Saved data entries
━━━━━━━━━━━━━━━━
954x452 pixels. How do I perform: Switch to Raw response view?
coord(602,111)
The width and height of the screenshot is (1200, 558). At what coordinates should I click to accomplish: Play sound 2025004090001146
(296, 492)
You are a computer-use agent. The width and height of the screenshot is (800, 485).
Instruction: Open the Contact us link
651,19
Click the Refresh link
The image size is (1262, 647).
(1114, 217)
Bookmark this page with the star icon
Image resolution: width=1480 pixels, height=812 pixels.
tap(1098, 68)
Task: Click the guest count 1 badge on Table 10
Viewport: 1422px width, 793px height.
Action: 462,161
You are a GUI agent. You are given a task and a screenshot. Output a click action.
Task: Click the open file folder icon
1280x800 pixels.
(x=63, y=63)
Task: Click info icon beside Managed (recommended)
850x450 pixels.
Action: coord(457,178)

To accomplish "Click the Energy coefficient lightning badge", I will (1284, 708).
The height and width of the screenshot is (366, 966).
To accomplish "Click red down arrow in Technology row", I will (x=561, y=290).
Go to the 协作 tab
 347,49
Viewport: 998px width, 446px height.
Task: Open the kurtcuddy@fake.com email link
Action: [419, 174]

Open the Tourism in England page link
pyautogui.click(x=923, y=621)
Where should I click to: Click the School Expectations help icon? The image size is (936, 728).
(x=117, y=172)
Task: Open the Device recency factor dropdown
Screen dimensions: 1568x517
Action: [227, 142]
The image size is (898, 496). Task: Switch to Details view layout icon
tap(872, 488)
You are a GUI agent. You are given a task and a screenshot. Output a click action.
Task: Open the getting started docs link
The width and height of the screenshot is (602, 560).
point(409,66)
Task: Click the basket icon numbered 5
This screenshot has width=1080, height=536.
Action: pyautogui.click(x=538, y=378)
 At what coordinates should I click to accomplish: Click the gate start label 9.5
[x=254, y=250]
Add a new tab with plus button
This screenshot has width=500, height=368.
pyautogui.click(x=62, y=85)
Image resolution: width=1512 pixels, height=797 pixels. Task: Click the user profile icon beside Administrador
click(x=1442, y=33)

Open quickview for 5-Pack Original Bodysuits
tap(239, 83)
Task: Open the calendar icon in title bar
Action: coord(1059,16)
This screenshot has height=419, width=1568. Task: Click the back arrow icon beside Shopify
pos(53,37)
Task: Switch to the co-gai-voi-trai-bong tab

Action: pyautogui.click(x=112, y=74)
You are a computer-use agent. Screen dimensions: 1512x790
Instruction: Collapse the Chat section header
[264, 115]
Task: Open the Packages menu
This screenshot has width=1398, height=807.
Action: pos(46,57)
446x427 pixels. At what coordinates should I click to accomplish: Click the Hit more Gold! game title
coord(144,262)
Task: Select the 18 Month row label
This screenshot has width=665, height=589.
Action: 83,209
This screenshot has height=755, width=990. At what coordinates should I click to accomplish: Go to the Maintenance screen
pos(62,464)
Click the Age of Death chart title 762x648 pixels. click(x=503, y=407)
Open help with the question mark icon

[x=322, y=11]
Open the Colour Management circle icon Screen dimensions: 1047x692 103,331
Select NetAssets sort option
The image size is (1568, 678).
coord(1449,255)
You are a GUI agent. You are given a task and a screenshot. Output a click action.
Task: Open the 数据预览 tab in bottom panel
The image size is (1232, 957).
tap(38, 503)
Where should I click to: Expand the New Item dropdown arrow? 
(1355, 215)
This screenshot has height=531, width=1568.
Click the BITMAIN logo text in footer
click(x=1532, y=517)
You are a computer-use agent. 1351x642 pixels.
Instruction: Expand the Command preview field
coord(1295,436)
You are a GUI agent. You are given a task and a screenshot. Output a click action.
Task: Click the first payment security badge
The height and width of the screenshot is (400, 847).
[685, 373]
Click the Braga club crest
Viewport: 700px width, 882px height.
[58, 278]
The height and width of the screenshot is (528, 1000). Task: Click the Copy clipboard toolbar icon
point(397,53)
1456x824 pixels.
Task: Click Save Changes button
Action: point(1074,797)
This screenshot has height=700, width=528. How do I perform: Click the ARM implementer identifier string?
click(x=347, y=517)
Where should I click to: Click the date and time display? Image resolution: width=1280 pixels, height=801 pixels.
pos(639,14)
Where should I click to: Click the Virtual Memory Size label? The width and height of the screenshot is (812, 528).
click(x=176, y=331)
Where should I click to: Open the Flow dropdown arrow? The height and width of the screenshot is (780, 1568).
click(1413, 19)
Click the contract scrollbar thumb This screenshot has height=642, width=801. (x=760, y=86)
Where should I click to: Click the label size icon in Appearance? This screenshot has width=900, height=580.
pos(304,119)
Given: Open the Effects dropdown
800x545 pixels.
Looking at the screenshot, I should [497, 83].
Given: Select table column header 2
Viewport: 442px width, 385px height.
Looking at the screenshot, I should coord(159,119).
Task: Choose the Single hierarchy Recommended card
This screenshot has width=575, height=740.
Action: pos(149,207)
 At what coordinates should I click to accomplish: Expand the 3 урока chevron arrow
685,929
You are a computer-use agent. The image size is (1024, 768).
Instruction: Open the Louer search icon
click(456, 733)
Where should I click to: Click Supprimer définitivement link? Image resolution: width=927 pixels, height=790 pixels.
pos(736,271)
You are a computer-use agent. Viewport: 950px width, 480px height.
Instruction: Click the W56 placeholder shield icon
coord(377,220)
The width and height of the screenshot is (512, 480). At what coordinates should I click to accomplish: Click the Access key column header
━━━━━━━━━━━━━━━━
Which lines of the records above contain the word "column"? Report each one in full.

Given: Select table column header 2
The width and height of the screenshot is (512, 480). At what coordinates should I click to accomplish: Click the Access key column header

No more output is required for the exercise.